The backlash against Ellen gained momentum on March 20, when comedian Kevin T. Porter asked his Twitter followers to post their ‘insane’ tales of ‘Ellen being mean’. (Porter’s effort was linked to a charity drive for the Los Angeles Food Bank.)
Writer Ben Simeon responded that ‘a new staff member was told, “Every day [Ellen] picks someone different to really hate. It’s not your fault, just suck it up for the day and she’ll be mean to someone else the next day.” They didn’t believe it, but it ended up being entirely true.’
Say what? Benjamin Siemon tweeted about a staffer who was told to expect Ellen to be mean
Sensitive noise: The writer also said the host was very particular about personal hygiene
‘Everyone must chew gum from a bowl outside her office before talking to her and if she thinks you smell that day you have to go home and shower,’ Simeon added in another tweet.
Ellen – who is reportedly worth $330million – has also caught flak for tone deafness after joking that locking down in her opulent mansion was ‘like being in jail.’
It comes after reps for the show were forced to deny reports earlier this month that the program was on the verge of being cancelled.
During the coronavirus pandemic, Ellen has continued to broadcast her daytime show from the living room of the Montecito, California, mansion she shares with her wife, Australian actress Portia De Rossi, 47.
BULLYING, RACISM AND A ‘TOXIC WORK ENVIRONMENT’: THE ALLEGATIONS AGAINST ELLEN
Claims of a ‘toxic’ workplace at the Ellen DeGeneres show emerged in April, as staff claimed they were being mistreated amid the coronavirus shutdown.
Employees said they had received almost no support from producers of the show after the studio shut down DeGeneres began taping remotely from her Santa Barbara mansion.
Staff said an outside, non-union company was contracted to do the remote filming, while they received almost no communication about their own jobs, pay packets, or inquiries about their physical or mental health.
When executives did eventually get in touch, it was to tell the team that they would have to take 60 per cent pay cut, Variety reported.
Particularly jarring for staff was Ellen’s own message as her show went back on the air in April 7, which she dedicated to her staff and crew.
‘I love them, I miss them, the best thing I can do to support them is to keep the show on the air,’ she said.
Those claims were followed by a Buzzfeed report which detailed claims of a ‘toxic’ work environment.
Ten former and one current member of Ellen’s staff alleged they were bullied, fired for attending family funerals or taking sick leave, while one woman claimed to have walked off the job after facing comments about her race.
‘That “be kind” bulls*** only happens when the cameras are on. It’s all for show,’ one anonymous staff member said.
Staff said they were told not to talk to DeGeneres herself while she was on set, and that the day-to-day running of the show was left to producers.
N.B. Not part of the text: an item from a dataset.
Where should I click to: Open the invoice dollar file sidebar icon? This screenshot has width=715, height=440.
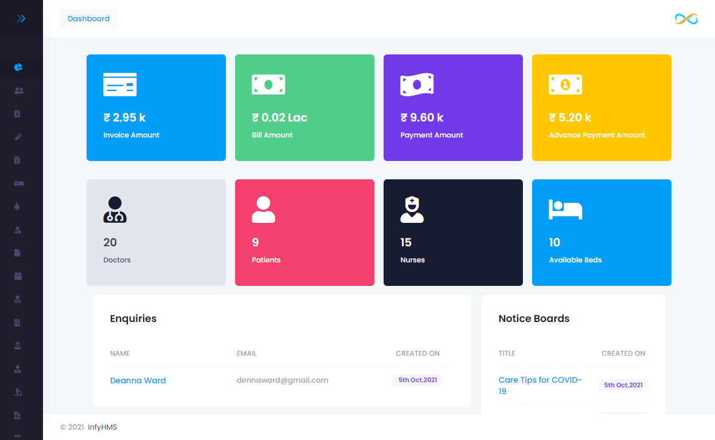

The employees said they did not have first-hand experience of DeGeneres being unpleasant, but said she needs to take more responsibility for how her employees are treated.
However, allegations have mounted from other sources against the host herself – sparked by a Twitter thread from comedian Kevin T. Porter
Calling DeGeneres ‘notoriously one of the meanest people alive’, he asked people for ‘the most insane stories you’ve heard about Ellen being mean’.
The tweet received 2,600 replies and saw Porter give $600 to an LA foodbank, after promising to donate $2 for every legitimate mean story.
Claims included that staff are required to chew gum before speaking to her because of her ‘sensitive nose’, and that she polices staff lunch orders and bans anyone from eating fish or meat.
Separately, security worker Tom Majercak – who was assigned to be Ellen’s bodyguard at the 2014 Oscars – said she was ‘sly’ and ‘demeaning’ to him.
‘Ellen is the one person that I’ve been assigned to – and I’ve been assigned to quite a few celebrities – that has never taken the time to say hi to me,’ he said.
‘She’s not the person she portrays to be that she’s playing off of society.’